Çin bunlara cevap verdiğinde az öncede bahsettiğim gibi bu insanlarımız çoktan ölmüş olabilir çünkü o toplama kamplarında Kur’an’ı tercüme yapmış olan Muhammed Salih hocamız şehit düştü. Ankara Üniversitesi’nden mezun Ekrem kardeşimiz o toplama kampında gencecik iken şehit düştü. Kimi insanlarımız oradan felçli olarak dışarı çıkıyorlar. Ey Çin’in muhasebesini yapanlar gelin buraya biz buradayız, olanlara karşı eğer yalan diyorsanız biz buradayız hiçbir yere gitmiyoruz. Neden bunun cevabını vermiyorsunuz?

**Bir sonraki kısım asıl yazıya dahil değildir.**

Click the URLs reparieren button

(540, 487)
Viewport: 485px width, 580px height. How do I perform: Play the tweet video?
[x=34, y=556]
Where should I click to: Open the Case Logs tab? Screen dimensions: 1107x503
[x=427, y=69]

"BÜTÜN DÜNYA SENDEN KORKSA BİZ DİMDİK AYAKTA DURACAĞIZ"
Ey Çin hani o televizyonlarda 'Uygurlar güllük, gülistanlık yaşıyor' Diyordun, çıksana bunlara cevap versene nerede bizim kardeşlerimiz? Nerede bizim annelerimiz? Biz Uygurlar olarak Beyazıt’ta basın açıklaması yaparken şunu demiştik: 'Biz Uygur Türkleri ciğersiz bir toplum değiliz. Bütün dünya senden korksa da biz dimdik ayakta duracağız ve bizim Türklüğümüzü, bizim insanlığımızı, bizim Müslümanlığımızı elimizden alamayacaksınız.' Bunu bütün dünyanın önünde hesabını vermek zorundasın. O basın açıklamasında şunu demiştik: 'Ey Çin gözlerimizin içine bak asla ve asla bizim gözlerimizde korku göremezsin.' Asla göremezsin çünkü biz Satuk Buğra Han’ın çünkü biz Kürşat’ın evlatlarıyız ve bu namusları biz omuzlarımızda taşıyıp, yataklarımızda uyumak bize haramdır.

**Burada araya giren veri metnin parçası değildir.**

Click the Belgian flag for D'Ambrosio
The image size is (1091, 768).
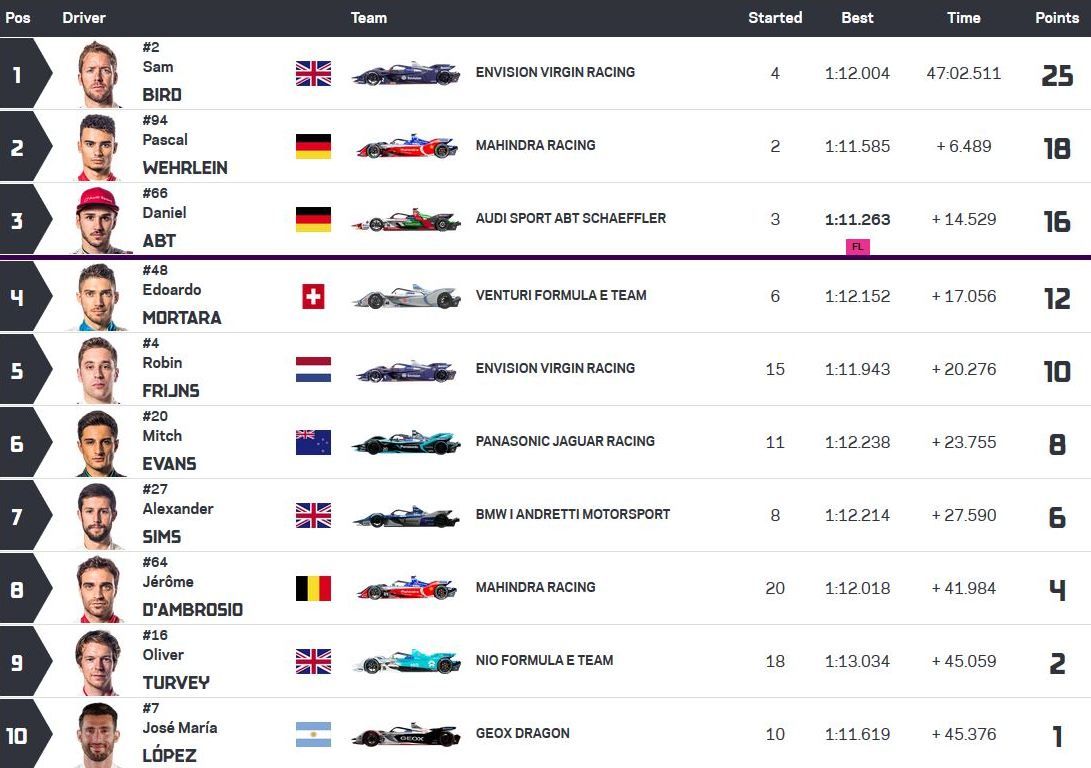pyautogui.click(x=313, y=588)
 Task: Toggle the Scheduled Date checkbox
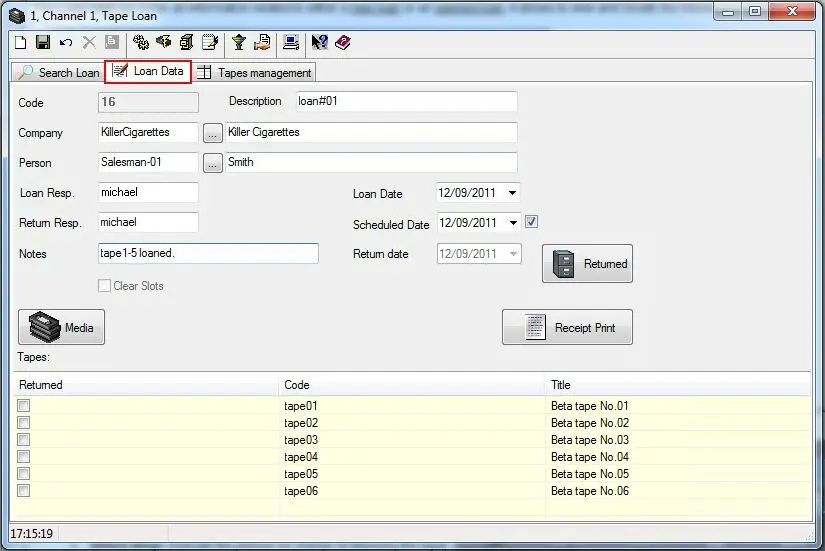tap(532, 222)
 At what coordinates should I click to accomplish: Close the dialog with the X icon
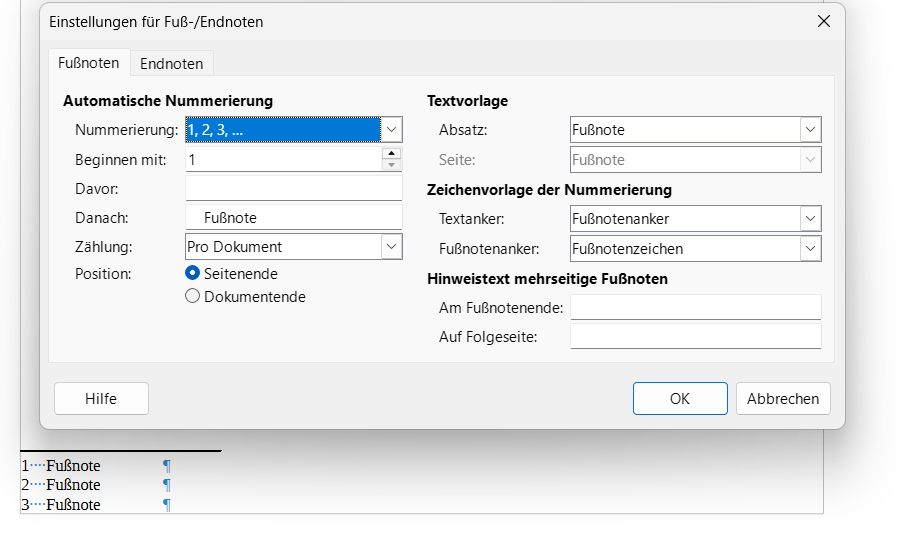(x=824, y=21)
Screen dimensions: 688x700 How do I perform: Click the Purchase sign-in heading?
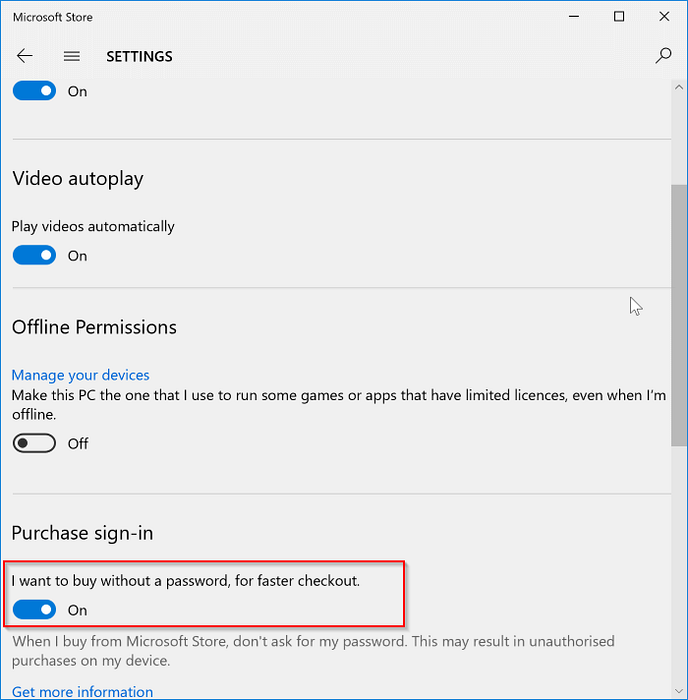pyautogui.click(x=83, y=533)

"ÇİN KENDİNE BÜYÜK DEVLET DİYORSUN AMA..."
Ey Çin biz sana sadece insanlık adına bizim anne babamız nerede diye sorduk, sen kendini büyük devlet diye çağırıyorsun ama kendi vatandaşın olanların bile cevabını vermiyorsun. Sana 35 sene memurluk yapan şu alim Mehmet abimiz var, 2018’de Çin’in toplama kampına girdi ve kardeşi Abdurrahman Mehmet var, o da çalıştığı yerden toplama kampına alındı, bugüne kadar hiçbir haber yok. Benim kardeşim kendisi işletme sahibi, eniştem mimar, 4 tane arkadaşım Çin’in en iyi gelen üniversitelerinden mezun olarak Türkiye’ye geldi ve yüksek lisansını yaptı ve Çin’e gitti. Ey Çin sana güvenerek oraya döndü, sen ne yaptın? Sen bunları toplama kampına aldın ve bunun ismine de 'Burası eğitim merkezi' dedin. Aydınların, profesörlerin, yüksek lisans yapmış olanların, 92 yaşındaki dedelerin, 65 yaşındaki annelerin orada ne işi var? Ey Çin bunun hesabını vereceksin, verene kadar da biz burada devam edeceğiz."